Rep. Yvette Clarke (D-N.Y.) said, “I cannot speak to the motives of the North Korean satellite experiment, but... we need to move with all deliberate speed to shore up our infrastructure.”
A couple months later, a North Korean freighter, the Chong Chon Gang, was caught attempting to move through the Panama Canal with a cargo of nuclear capable missiles on their launchers. They were hidden under thousands of bags of sugar.
This was no mistake on the part of the North Koreans, Pry told VOA. He said he believes Pyongyang was testing the United States to find out if it could traffic nuclear weapons through the Gulf of Mexico and the Panama Canal without detection. He said had the North Koreans gone the long way around South America, the U.S. never would have known what North Korea was shipping.
He said it was just by chance they were caught because no one was looking for nuclear missiles.
“We inspected the freighter not because anyone thought there were nuclear capable missiles onboard, but because this freighter is notorious for doing trade with drug cartels and terrorists, and so we were looking for illicit drugs that the freighter might be smuggling, and they found the nuclear capable missiles," said Pry.
Clarke, who is the ranking member on the Homeland Security Subcommittee on Emerging Threats, Cybersecurity, Science and Technology, said “again, I cannot say whether it is a deliberate attempt by the North Koreans to test out or test run the capabilities of approaching the U.S." with nuclear capable missiles, but “they are looking for ways to approach the United States, and I am sure it is not for the sake of friendly trade, but to do our nation harm.”
Clarke, together with Rep.
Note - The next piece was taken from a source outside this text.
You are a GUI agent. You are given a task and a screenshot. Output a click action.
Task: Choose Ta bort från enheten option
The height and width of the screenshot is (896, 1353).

Trent Franks (R-A.Z.), tried to address the EMP threat in June 2013 when they introduced the Shield Act, which has stalled in the House Energy and Commerce Committee.
According to Pry, near the end of the Cold War, the Russians developed the technology for a super EMP. This is a class of nuclear weapon with a special design to produce a particularly powerful EMP field. He says that in 2004 a delegation of Russian generals, including two of their top EMP experts, met with the EMP commission.
“They told us proactively, ‘we have bad news. We developed this super EMP weapon, and during the post-Cold War brain drain, some of our scientists went to North Korea,'" he said.
At the time, Pry said, the Russian generals thought that within a few years, North Korea could develop a super EMP weapon.